Items:
--- Start ---

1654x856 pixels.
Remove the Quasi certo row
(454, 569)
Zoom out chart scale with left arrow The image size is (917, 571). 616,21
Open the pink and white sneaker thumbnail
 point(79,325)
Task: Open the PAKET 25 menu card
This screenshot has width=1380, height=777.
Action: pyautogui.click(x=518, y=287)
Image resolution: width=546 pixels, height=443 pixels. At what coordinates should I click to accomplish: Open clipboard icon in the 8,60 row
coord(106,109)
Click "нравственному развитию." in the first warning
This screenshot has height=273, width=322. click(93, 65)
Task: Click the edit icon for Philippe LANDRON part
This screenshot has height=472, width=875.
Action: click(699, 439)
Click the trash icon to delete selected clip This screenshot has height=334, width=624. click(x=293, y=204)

--- End ---
--- Start ---

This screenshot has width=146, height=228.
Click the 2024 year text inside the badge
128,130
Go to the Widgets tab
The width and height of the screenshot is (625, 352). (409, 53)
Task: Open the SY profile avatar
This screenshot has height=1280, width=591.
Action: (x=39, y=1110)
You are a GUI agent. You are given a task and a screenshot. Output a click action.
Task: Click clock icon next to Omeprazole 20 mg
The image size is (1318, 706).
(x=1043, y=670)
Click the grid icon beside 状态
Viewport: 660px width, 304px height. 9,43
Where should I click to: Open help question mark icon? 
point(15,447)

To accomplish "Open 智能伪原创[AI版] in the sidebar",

--- End ---

Aim of the task:
Copy out the material that begins at the line containing "You are a GUI" and stops after the line containing "智能伪原创[AI版] in the", reproducing every line in that span without alteration and nothing outside it.

Problem solution:
You are a GUI agent. You are given a task and a screenshot. Output a click action.
Task: Click clock icon next to Omeprazole 20 mg
The image size is (1318, 706).
(x=1043, y=670)
Click the grid icon beside 状态
Viewport: 660px width, 304px height. 9,43
Where should I click to: Open help question mark icon? 
point(15,447)

To accomplish "Open 智能伪原创[AI版] in the sidebar",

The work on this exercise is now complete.